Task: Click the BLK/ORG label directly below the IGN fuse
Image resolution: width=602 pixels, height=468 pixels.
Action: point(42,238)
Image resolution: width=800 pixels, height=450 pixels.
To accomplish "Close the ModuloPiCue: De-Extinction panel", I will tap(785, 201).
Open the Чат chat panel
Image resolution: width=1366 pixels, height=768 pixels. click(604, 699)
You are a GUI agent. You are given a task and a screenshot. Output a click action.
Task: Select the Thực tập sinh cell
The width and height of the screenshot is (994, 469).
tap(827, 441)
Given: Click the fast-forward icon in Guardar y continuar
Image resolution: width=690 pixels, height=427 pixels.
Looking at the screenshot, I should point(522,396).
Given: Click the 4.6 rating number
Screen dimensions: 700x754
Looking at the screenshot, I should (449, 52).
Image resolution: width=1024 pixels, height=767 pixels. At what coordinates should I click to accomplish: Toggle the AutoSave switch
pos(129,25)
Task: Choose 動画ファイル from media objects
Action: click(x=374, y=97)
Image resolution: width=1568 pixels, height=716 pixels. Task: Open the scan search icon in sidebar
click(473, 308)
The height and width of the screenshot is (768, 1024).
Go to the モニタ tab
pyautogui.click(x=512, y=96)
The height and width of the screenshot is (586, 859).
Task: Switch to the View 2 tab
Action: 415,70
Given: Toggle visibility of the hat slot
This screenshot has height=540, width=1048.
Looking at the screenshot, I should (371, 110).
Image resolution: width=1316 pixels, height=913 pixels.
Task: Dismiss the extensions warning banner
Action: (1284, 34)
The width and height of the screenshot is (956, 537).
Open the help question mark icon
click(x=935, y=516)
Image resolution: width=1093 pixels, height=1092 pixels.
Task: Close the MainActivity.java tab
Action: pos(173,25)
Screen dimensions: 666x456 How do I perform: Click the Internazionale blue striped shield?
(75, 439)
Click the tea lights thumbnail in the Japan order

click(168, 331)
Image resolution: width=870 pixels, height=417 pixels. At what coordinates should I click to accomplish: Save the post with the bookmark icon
◇ ◇ ◇ ◇ ◇
> [The exercise] Lay out the rows above as a Markdown table with the columns Number and Line. Give each non-blank line its own numbered entry, starting from 1.

> [Response for this exercise]
| Number | Line |
|---|---|
| 1 | Task: Click the BLK/ORG label directly below the IGN fuse |
| 2 | Image resolution: width=602 pixels, height=468 pixels. |
| 3 | Action: point(42,238) |
| 4 | Image resolution: width=800 pixels, height=450 pixels. |
| 5 | To accomplish "Close the ModuloPiCue: De-Extinction panel", I will tap(785, 201). |
| 6 | Open the Чат chat panel |
| 7 | Image resolution: width=1366 pixels, height=768 pixels. click(604, 699) |
| 8 | You are a GUI agent. You are given a task and a screenshot. Output a click action. |
| 9 | Task: Select the Thực tập sinh cell |
| 10 | The width and height of the screenshot is (994, 469). |
| 11 | tap(827, 441) |
| 12 | Given: Click the fast-forward icon in Guardar y continuar |
| 13 | Image resolution: width=690 pixels, height=427 pixels. |
| 14 | Looking at the screenshot, I should point(522,396). |
| 15 | Given: Click the 4.6 rating number |
| 16 | Screen dimensions: 700x754 |
| 17 | Looking at the screenshot, I should (449, 52). |
| 18 | Image resolution: width=1024 pixels, height=767 pixels. At what coordinates should I click to accomplish: Toggle the AutoSave switch |
| 19 | pos(129,25) |
| 20 | Task: Choose 動画ファイル from media objects |
| 21 | Action: click(x=374, y=97) |
| 22 | Image resolution: width=1568 pixels, height=716 pixels. Task: Open the scan search icon in sidebar |
| 23 | click(473, 308) |
| 24 | The height and width of the screenshot is (768, 1024). |
| 25 | Go to the モニタ tab |
| 26 | pyautogui.click(x=512, y=96) |
| 27 | The height and width of the screenshot is (586, 859). |
| 28 | Task: Switch to the View 2 tab |
| 29 | Action: 415,70 |
| 30 | Given: Toggle visibility of the hat slot |
| 31 | This screenshot has height=540, width=1048. |
| 32 | Looking at the screenshot, I should (371, 110). |
| 33 | Image resolution: width=1316 pixels, height=913 pixels. |
| 34 | Task: Dismiss the extensions warning banner |
| 35 | Action: (1284, 34) |
| 36 | The width and height of the screenshot is (956, 537). |
| 37 | Open the help question mark icon |
| 38 | click(x=935, y=516) |
| 39 | Image resolution: width=1093 pixels, height=1092 pixels. |
| 40 | Task: Close the MainActivity.java tab |
| 41 | Action: pos(173,25) |
| 42 | Screen dimensions: 666x456 How do I perform: Click the Internazionale blue striped shield? |
| 43 | (75, 439) |
| 44 | Click the tea lights thumbnail in the Japan order |
| 45 | click(168, 331) |
| 46 | Image resolution: width=870 pixels, height=417 pixels. At what coordinates should I click to accomplish: Save the post with the bookmark icon |